If the size of "long" and "int" are the same on a platform - are "long" and "int" different in any way?

If the representation of a long int and a int are the same on a platform, are they strictly the same? Do the types behave any differently on the platform in any way according to the C standard?

Eg. does this always work:

int int_var;
long long_var;

void long_bar(long *l);
void int_bar(int *i);

void foo() 
{
    long_bar(&int_var); /* Always OK? */
    int_bar(&long_var);
}

I guess the same question applies to short and int, if they happen to be the same representation.

The question arose when discussing how to define a int32_t-like typedef for an embedded C89 compiler without stdint.h, i.e. as int or long and if it would matter.

They are not compatible types, which you can see with a a simple example:

int* iptr;
long* lptr = iptr; // compiler error here

So it mostly matters when dealing with pointers to these types. Similarly, there is the "strict aliasing rule" which makes this code undefined behavior:

int i;
long* lptr = (long*)&i;
*lptr = ...;  // undefined behavior

Some another subtle issue is implicit promotion. In case you have some_int + some_long then the resulting type of that expression is long. Or in case either parameter is unsigned, unsigned long. This is because of integer promotion through the usual arithmetic conversions, see Implicit type promotion rules. Shouldn't matter most of the time, but code such as this will fail: _Generic(some_int + some_long, int: stuff() ) since there is no long clause in the expression.

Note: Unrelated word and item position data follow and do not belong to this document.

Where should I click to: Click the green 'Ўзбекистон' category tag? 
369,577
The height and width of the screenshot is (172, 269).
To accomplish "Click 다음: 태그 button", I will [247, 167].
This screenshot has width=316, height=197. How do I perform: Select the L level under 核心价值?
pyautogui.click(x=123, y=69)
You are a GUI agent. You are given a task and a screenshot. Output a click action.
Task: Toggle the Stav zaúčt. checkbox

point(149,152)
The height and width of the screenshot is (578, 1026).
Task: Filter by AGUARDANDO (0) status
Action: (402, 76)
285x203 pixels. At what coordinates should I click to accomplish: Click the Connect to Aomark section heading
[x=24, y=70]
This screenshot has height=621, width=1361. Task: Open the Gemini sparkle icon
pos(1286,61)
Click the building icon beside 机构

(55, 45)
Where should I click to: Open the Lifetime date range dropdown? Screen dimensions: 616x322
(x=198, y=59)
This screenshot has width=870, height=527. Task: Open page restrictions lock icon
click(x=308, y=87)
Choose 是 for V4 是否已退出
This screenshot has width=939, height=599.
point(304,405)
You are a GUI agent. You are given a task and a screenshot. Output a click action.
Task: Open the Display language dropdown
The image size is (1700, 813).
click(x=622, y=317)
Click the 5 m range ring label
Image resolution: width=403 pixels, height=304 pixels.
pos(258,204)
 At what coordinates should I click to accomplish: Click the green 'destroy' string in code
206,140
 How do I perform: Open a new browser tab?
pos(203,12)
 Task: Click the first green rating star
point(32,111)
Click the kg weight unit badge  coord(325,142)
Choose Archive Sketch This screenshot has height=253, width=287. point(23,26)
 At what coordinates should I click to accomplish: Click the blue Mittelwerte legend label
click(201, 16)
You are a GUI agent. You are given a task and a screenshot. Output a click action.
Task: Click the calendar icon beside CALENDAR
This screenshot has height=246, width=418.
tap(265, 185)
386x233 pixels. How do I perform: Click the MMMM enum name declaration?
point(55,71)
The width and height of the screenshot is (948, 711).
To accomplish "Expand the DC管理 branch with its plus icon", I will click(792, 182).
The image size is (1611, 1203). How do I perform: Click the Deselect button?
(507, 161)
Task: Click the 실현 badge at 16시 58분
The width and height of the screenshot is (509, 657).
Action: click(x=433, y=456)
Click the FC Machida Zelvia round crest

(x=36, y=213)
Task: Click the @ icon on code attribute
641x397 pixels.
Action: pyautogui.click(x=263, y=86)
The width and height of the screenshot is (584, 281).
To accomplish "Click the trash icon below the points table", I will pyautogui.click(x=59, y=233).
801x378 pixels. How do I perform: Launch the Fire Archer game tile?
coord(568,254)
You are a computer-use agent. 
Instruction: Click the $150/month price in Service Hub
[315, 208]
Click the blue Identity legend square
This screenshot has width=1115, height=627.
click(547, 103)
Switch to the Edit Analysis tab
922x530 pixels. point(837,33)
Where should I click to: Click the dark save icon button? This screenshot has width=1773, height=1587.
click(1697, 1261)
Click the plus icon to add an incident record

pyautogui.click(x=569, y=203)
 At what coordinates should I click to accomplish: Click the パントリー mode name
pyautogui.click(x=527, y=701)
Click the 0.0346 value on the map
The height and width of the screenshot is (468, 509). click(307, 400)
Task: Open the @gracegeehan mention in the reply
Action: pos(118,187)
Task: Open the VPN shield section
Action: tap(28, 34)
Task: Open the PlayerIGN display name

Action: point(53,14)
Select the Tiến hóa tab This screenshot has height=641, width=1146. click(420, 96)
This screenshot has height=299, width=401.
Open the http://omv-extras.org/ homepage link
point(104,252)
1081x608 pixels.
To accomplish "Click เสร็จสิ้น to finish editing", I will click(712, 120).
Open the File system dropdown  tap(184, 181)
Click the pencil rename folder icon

Generally, when assigning values between types, there shouldn't be any problems. In case of uint32_t, it doesn't matter which type it corresponds to, because you should treat uint32_t as a separate type anyway. I'd pick long for compatibility with small microcontrollers, where typedef unsigned int uint32_t; will break. (And obviously, typedef signed long int32_t; for the signed equivalent.)

The types long and int have different ranks. The rank of the type long is higher than the rank of the type int. So in a binary expression where there are used an object of the type long and an object of the type int the last is always converted to the type long.

Compare the following code snippets.

int x = 0;
unsigned int y = 0;

the type of the expression x + y is unsigned int.

long x = 0;
unsigned int y = 0;

the type of the expression x + y is unsigned long (due to the usual arithmetic conversions) provided that sizeof( int ) is equal to sizeof( long).

This is very important in C++ than in C where function overloading are allowed.

In C you have to take this into account for example when you are using i/o functions as for example printf to specify a correct conversion specifier.

Even on platforms where long and int have the same representation, the Standard would allow compilers to be willfully blind to the possibility that the act of storing a value to a long* might affect the value of an int* or vice versa. Given something like:

#include <stdint.h>

void store_to_int32(void *p, int index)
{
    ((int32_t*)p)[index] = 2;
}
int array1[10];
int test1(int index)
{
    array1[0] = 1;
    store_to_int32(array1, index);
    return array1[0];
}
long array2[10];
long test2(int index)
{
    array2[0] = 1;
    store_to_int32(array2, index);
    return array2[0];
}

The 32-bit ARM version of gcc will treat int32_t as synonymous with long and ignore the possibility that passing the address of to array1 to store_to_int32 might cause the first element of that array to be written, and the 32-bit version of clang will treat int32_t as synonymous with int and ignore the possibility that passing the address of array2 to store_to_int32 might cause that array's first element to be written.

To be sure, nothing in the Standard would prohibit compilers from behaving in that fashion, but I think the Standard's failure to prohibit such blindness stems from the principle "the dumber something would be, the less need there should be to prohibit it".